I went into the shop with a couple of dresses in mind. (You will remember the pretty pink one I loved from “The Intimidation of Sparkles and Baubles.”) Of course, after riding the Metro for an hour and then having a strange and rather uncomfortable encounter with a homeless man on the walk to the store, they didn’t have either of the dresses that I wanted to look at in stock. (They did tell me I was welcome to go out to Baltimore, where both were available! Thanks, but the Metro doesn’t go there.)  After having a moment of grumpiness, Erin arrived to save me from my slump. She quickly convinced me to try on other dresses while we were there, saying that she would take me to Baltimore one weekend if we didn’t find anything we liked. With that in mind, I passed on the cotton candy creation that the dress consultant told me was “just like” the one I had wanted to look at. (No. No it wasn’t.) Her other pulls were just as lacking, so Erin and I opted to hit the racks ourselves.

As we pulled a couple of promising gowns, a different sales consultant saw us going through the dresses ourselves and came over to check on us. She promptly asked us if we were looking for prom dresses. Erin and I grinned as we said that no, we were just looking for a formal that would be appropriate for State Department functions. Then, we sneaked behind a rack and giggled as we high-fived. This was better than being carded to get in a bar! Prom?!?! Take the age I went to prom and double it and you’re much closer to reality.

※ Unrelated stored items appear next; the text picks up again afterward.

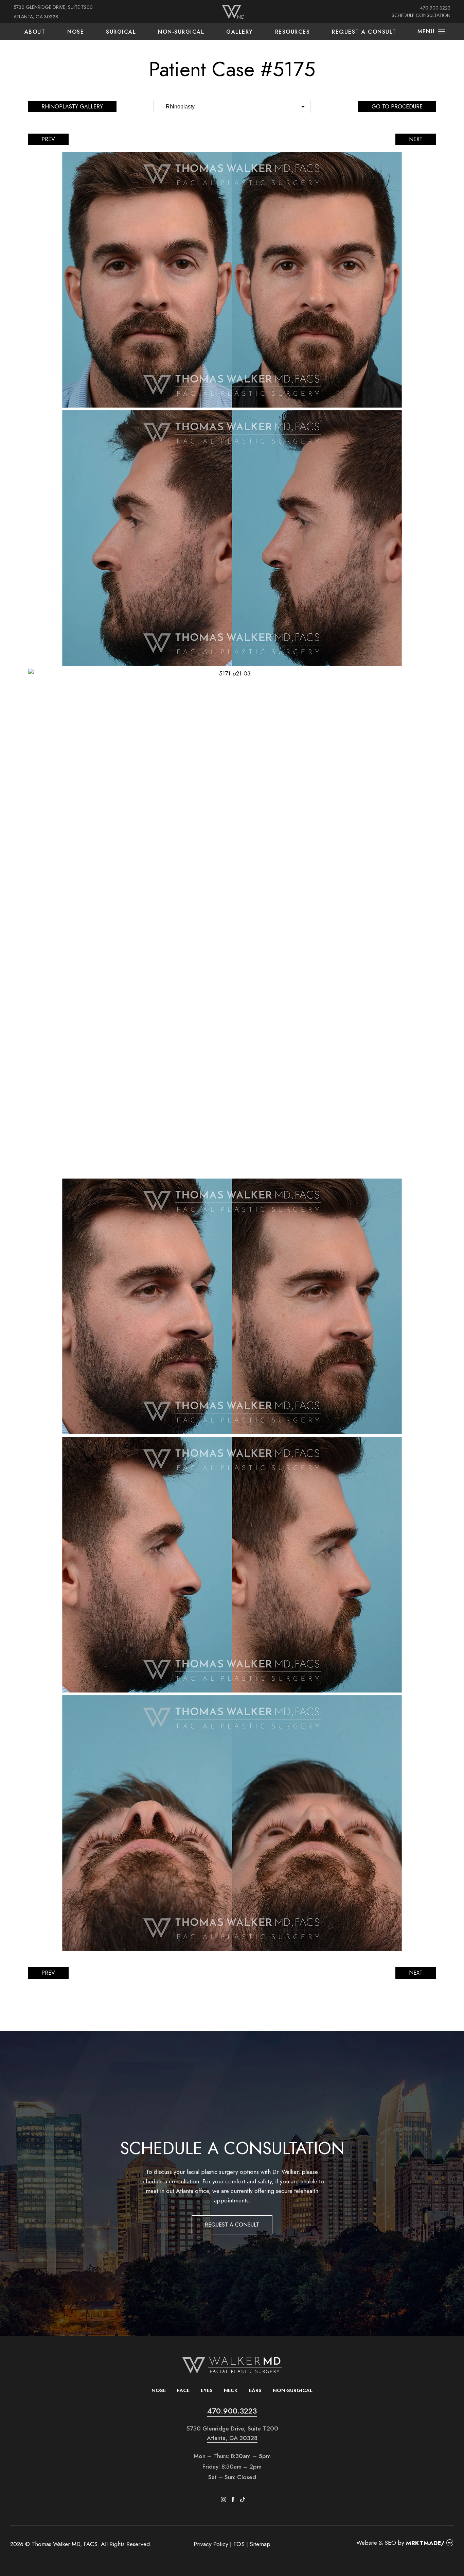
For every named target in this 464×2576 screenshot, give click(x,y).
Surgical (121, 32)
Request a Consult (364, 32)
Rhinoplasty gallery (72, 106)
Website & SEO (376, 2543)
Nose (75, 32)
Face (183, 2390)
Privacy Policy (211, 2544)
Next (416, 139)
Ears (255, 2390)
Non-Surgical (181, 32)
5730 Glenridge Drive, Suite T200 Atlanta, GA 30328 (232, 2433)
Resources (292, 32)
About (35, 32)
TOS (239, 2544)
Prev (48, 139)
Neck (231, 2390)
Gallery (239, 32)
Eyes (207, 2390)
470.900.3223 (435, 7)
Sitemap (260, 2544)
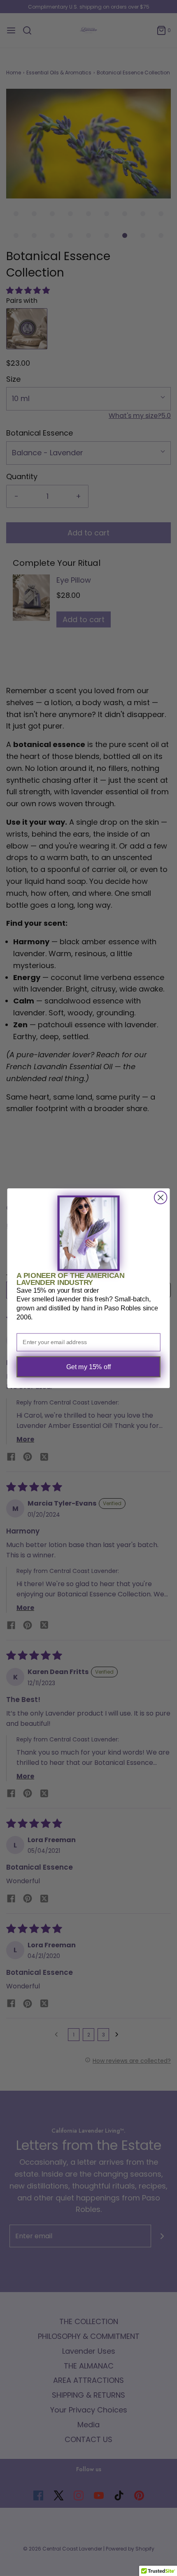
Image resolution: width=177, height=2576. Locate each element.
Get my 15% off (88, 1366)
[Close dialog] (160, 1197)
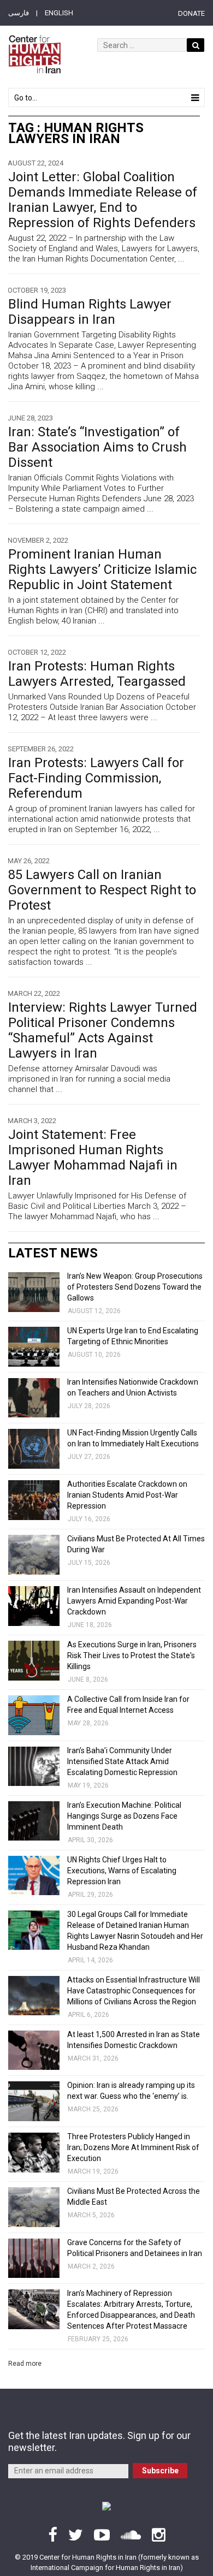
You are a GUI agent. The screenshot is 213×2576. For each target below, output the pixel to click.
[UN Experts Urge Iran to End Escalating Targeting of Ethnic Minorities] (34, 1347)
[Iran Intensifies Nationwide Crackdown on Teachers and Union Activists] (34, 1398)
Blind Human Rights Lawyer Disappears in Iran (89, 311)
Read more (25, 2363)
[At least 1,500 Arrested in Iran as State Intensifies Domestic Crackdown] (34, 2050)
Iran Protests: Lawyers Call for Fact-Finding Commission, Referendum (96, 778)
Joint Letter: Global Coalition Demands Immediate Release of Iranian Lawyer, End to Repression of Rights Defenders (102, 199)
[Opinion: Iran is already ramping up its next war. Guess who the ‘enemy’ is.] (34, 2101)
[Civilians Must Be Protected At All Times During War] (34, 1555)
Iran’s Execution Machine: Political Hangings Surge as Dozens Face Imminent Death (124, 1816)
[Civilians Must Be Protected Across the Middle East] (34, 2207)
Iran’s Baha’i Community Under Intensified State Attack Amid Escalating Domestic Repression (122, 1761)
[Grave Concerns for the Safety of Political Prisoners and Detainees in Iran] (34, 2258)
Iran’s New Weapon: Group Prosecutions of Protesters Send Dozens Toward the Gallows (135, 1287)
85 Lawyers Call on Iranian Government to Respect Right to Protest (102, 890)
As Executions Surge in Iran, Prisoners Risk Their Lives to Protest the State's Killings (132, 1655)
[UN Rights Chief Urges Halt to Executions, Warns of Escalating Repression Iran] (34, 1876)
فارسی (18, 13)
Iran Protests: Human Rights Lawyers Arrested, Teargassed (97, 673)
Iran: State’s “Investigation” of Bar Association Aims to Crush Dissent (97, 447)
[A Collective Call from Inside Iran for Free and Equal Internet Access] (34, 1715)
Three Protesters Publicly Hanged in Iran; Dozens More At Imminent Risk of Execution (133, 2147)
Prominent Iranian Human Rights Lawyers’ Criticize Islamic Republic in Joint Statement (102, 569)
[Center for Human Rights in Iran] (34, 54)
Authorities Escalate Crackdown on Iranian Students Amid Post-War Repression (127, 1495)
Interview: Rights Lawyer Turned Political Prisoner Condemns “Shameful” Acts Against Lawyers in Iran (102, 1030)
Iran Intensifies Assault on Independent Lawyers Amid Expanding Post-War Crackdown (134, 1601)
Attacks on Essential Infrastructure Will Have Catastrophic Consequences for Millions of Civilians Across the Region (133, 1990)
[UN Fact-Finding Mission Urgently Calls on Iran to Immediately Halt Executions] (34, 1449)
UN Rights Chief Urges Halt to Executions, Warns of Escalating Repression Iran (121, 1870)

After trying on a series of long dresses, Erin and I narrowed down the options to two. (I also tried on a bunch of short cocktail dresses, one of which I loved, but eventually decided I didn’t want to spend the money to get both a long formal and a short cocktail dress.) One dress was fitted and had a more classical style to it. It fit like a glove (in a size 4, thank you very much!) and would be easy to wear to multiple occasions. The store only had it in black, but could order it in a variety of jewel-toned colors. The other dress was more flow-y on the bottom and was a lot of fun. It came in a variety of sherbet colors, but was so unique that it would be hard to recycle for various events. After going through the pros and cons and possible accessorizing options for each dress, I settled on the slimmer silhouetted dress, but ordered it in “sangria,” which is a rich raspberry/purple color.

Dear ol’ Barbie may still be jammed in the back of a tractor trailer, hidden in a pile of dump trucks and Rainbow Brights (dolls and trucks went together like peanut butter and jelly in my young imagination) but the love of pretty colors and clothes has not been smothered by subsequent years of school and work nowhere near the world of fashion.  I may be in the middle of a move from Idaho to Washington DC to Chengdu, China, but I am determined to take the pretty with me!